The merchant yelped.
“Is that a church of the Old God?” Wataru asked.
“No. Its teachings were not those of the Old God, nor those of our Goddess. Long story short, the whole thing was a lie.”
Ten years before, a traveling man by the name of Cactus Vira had briefly visited the town of Gasara and opened up shop, claiming to be a doctor. He was soon revealed to be a sham, and the branch chief at the time apprehended him and tossed him out of town. That’s when he dug a foundation at the base of the low hills to the east and built a hut, where he went into business again, claiming he could cure any ailment by the power of holy water given him by the ancient gods.
“Suspicious, to say the least. The branch apprehended him several times, but he always seemed to find a way to escape. As soon as they turned around, he’d be back doing the same old things. Over time he accumulated more victims, or should I say believers, and one day they began building their church.”
“So are these ancient gods older than the Old God?”
“Not sure. I believe the story went that they were deities from some other world.”

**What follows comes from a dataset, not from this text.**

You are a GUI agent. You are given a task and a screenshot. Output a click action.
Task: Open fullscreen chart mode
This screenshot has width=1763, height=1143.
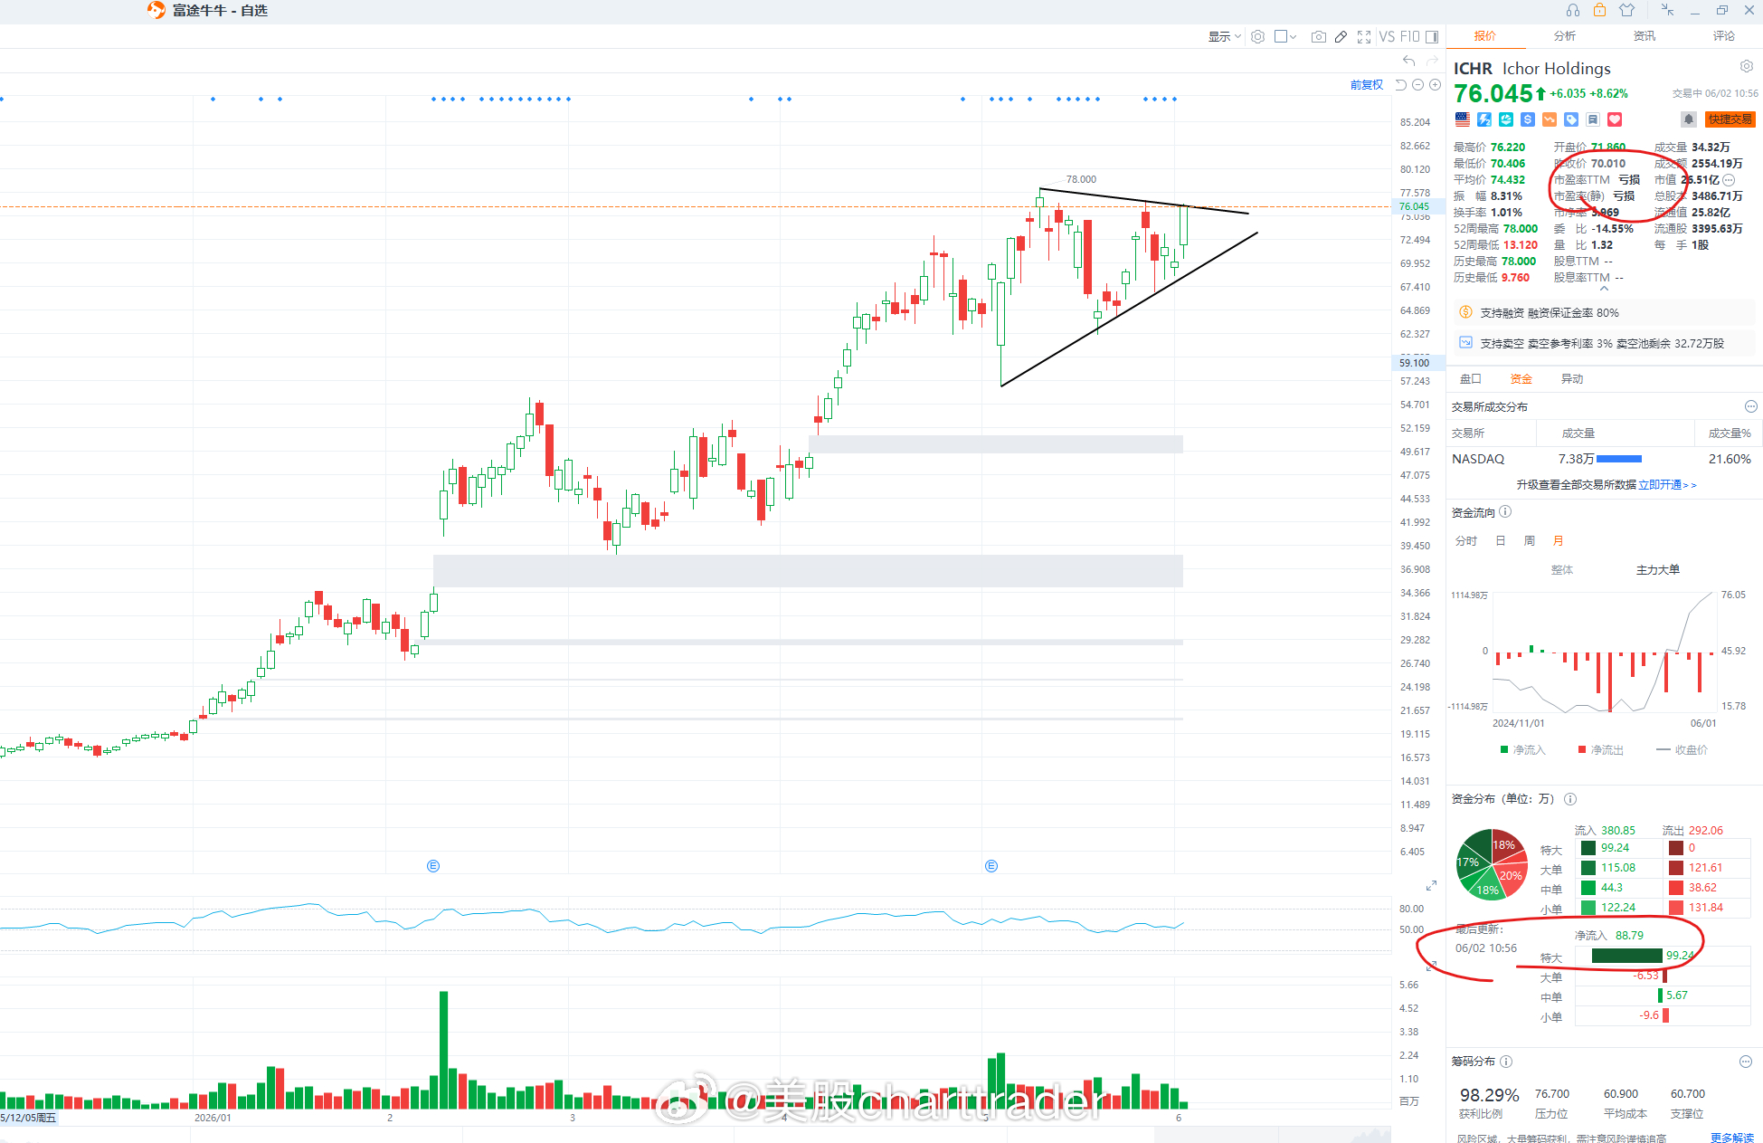[x=1364, y=37]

Once the church was built, Cactus Vira was installed as its pastor, and the believers began to worship him. Many of them took up residence in the hills around the church. They cut fields out of the barren soil, and brought their produce into Gasara, where they traded for daily necessities. Yet industrious as they were, they were very poor, and all of them—woman, child, and elder alike—were rail-thin.
“Since most of them had come at the promise of a cure-all, many of them were elderly or sick to start with. It had always been impossible to support the church merely through the efforts of its believers.”
Wataru remembered having heard news of something similar happening in the real world.
How had that ended?
“Still, the believers were a tight group, and it was hard for the Gasara branch to know when the time was good to step in. Then one day, flames were spotted rising from the church. The Highlanders hurried to the scene, but they were too late…”
Hand in hand, the believers stood inside the burning church. Even as the timbers fell about them, they continued to sing the songs of praise to Cactus Vira.
“They did all they could to put out the flames, but the church had been built by amateurs, and it quickly collapsed. The bodies of the faithful were everywhere.”
Since all the corpses were badly burned, they were never able to identify the body of Cactus Vira. Even the branch didn’t know how many people had been living in the church commune by the end.
“Cactus Vira may have met his maker that day, or he may have escaped. Nobody knows for sure.”
It didn’t seem like the kind of place one would find a treasure, that was for sure. The merchant stared out into space, frowning. “But the man I talked to, he said that he passed by those hills at night, and he saw something glittering—a gem—giving off a light among the ruins of the church, making everything around it as bright as day.”